Need Advice - LO, PMs Disregard Investment Pitch

I'm a research associate on the SS covering a highly visible sector in TMT. I'm looking to transition to the buyside preferably to LO AM. I'm getting interviews but have been ghosted and rejected the last year. I'd say I'm well versed in my sector considering my 5+ years of coverage while seeing peers with less exp (1 year) transition to the buyside.

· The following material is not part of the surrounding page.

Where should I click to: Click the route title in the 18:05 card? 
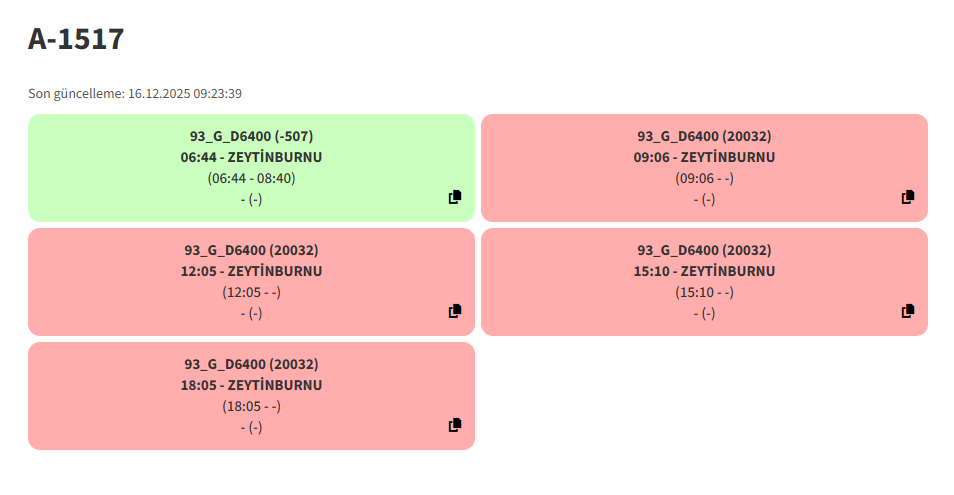pyautogui.click(x=251, y=364)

I have the impression that buyside places an emphasis on idea generation and PnL, but theres been incidences where my idea was disregarded from the interview. In one example, I pitched a near term (short/unwind) position and all the supporting points given the downcycle. I noticed the PM chuckled, but the next week, this company pre-guided lower and reported its worst ever earnings in recent years. In another example, I pitched a separate company that had a key technology advantage in a very niche market. The PM rubbed his faced with two hands clearing his eyes as if disregarding it and just carried on. A few days later, this company issued a press release with new design wins and the stock responded with consecutive 10% gains the following two days. 

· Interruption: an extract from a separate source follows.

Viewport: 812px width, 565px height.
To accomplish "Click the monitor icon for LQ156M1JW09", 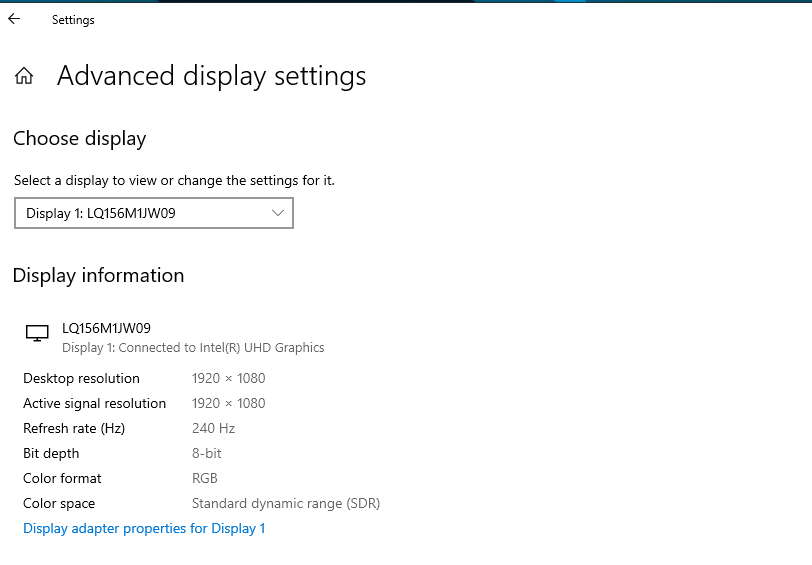I will tap(37, 334).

I know I'm not the most charming over Zoom/Webex, but I can answer the standard interview questions. So I'm not sure why I'm not considered for later rounds. How much of an emphasis is there on fit/likeability vs. meritocracy? Is age a factor? If you were in my position, what would you do? Any advice? 

 

LOs are the most competitive jobs you will ever compete for in your life, so beware of that. 

It sounds like you have content-audience fit issue: 1) Don't pitch short to a LO 2) There is no EXTRA alpha in complexity. A technologically complex name will lose a generalist PM no matter how correct your thesis is. 

 

Thanks. The sector of TMT I cover is positive in the long term and will sustain long term growth. From the conversation, the PM agreed on the long-term points, so he asked about near-term trends. This was early/mid-'22 and given the excess in '21, and all data points indicating a downcycle in '22, I pitched a short idea. I've seen this cycle play out. 

 
Most Helpful

For LOs only pitch longs unless they ask for a short specifically (but always have 1 short ready to go just in case).

I would say from your post in this situation age would look to be the issue here -  why hire you when they can hire a a 2nd year analyst who might not model as quickly or know as many companies as you, but critically they are cheaper and more importantly probably more malleable to the style of the fund/pm. After all after 5 years you have a lot of SS habits and your own style of investing that are hard to unlearn.  

Its tough, but I would really recommend making connections with buyside through your job so next time your interviewing the PM knows your a good analyst from reading/talking with you in your current role and they like your style. Otherwise you'll probably land something just going through HHs but there will be a lot of failure. 

One final thing to consider is just sticking it out in SS, make a great track record in recommendations and get hired as a senior analyst with 8/10 years of experience once you have a strong rep for your sector and good track record - and helps that TMT is a secular winner (provided your not in Telcos....).